Time will tell whether former President Donald Trump’s massive rally at Madison Square Garden was the beginning of a successful closing argument or the MAGA movement’s electoral swan song.
The event was nevertheless consistent with Trump’s now nearly decade-long political career: risky unscripted events that few people running for office would ever attempt, that drive the news cycle for days but not always to his benefit, from a master showman who has formed a deep emotional connection with his supporters.

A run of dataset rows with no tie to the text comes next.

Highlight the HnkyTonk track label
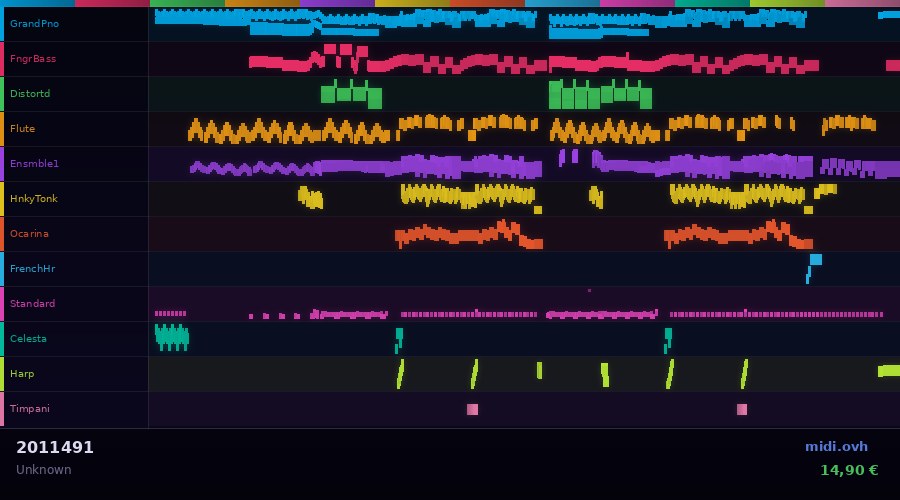Screen dimensions: 900x500 point(34,199)
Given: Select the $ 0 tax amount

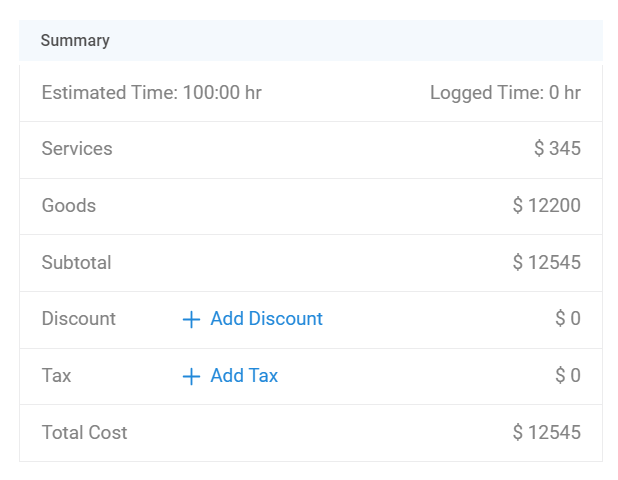Looking at the screenshot, I should [x=568, y=376].
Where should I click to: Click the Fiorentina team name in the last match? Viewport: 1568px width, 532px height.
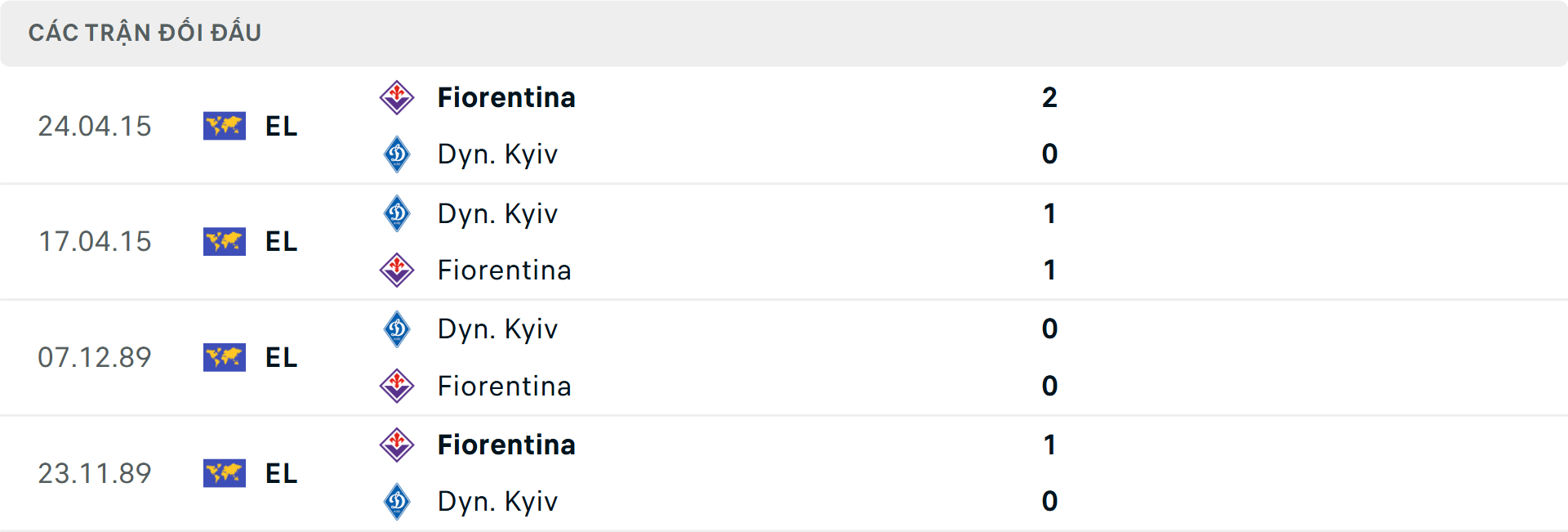click(x=506, y=445)
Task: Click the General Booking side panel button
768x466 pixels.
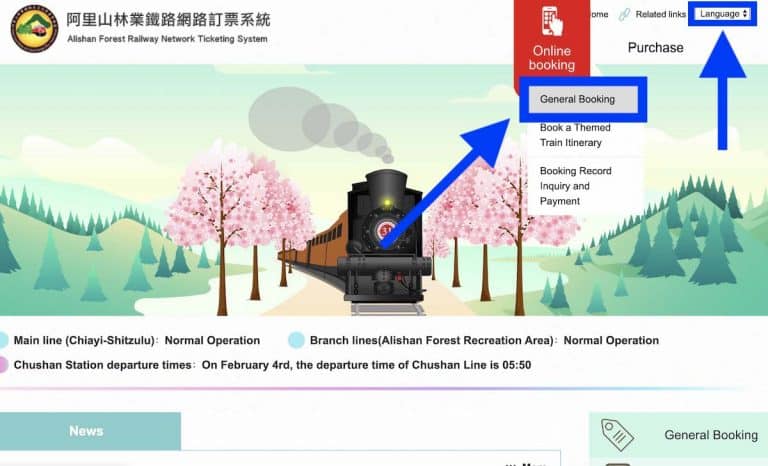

Trump illustrated on Sunday how much he has changed the Republican Party. Speaker after speaker got up to denounce Dick Cheney, the Iraq War, the Patriot Act, and other staples of GOP orthodoxy just 20 years ago, with the crowd seeming mostly in agreement. The exception, a holdover from that era of the GOP who is still liked by MAGA Republicans, was Rudy Giuliani, the 9/11-era “America’s Mayor” who was brought low by his ill-fated 2020 election maneuverings and received a standing ovation.
You can witness this shift at Vice President Kamala Harris’s events as well. She has been campaigning with Liz Cheney and has both Cheneys’ endorsements. Liberals on social media have been exhorting George W. Bush and even Mike Pence to follow suit.
Yet the main takeaway from the event was an insult comic’s disparaging reference to Puerto Rico. The commonwealth island doesn’t get a vote in the presidential election, though Trump won more than 96% of the vote in its Republican primary. (It should be noted that only a little over 1,000 people voted and the other candidates on the ballot had already withdrawn.) Hundreds of thousands of Puerto Ricans living in the battleground states do, however.
The Trump campaign distanced itself from the joke, which clearly fell flat with the audience as well. This has so far invited scrutiny of which other remarks at the sprawling multispeaker rally the former president disavows or endorses.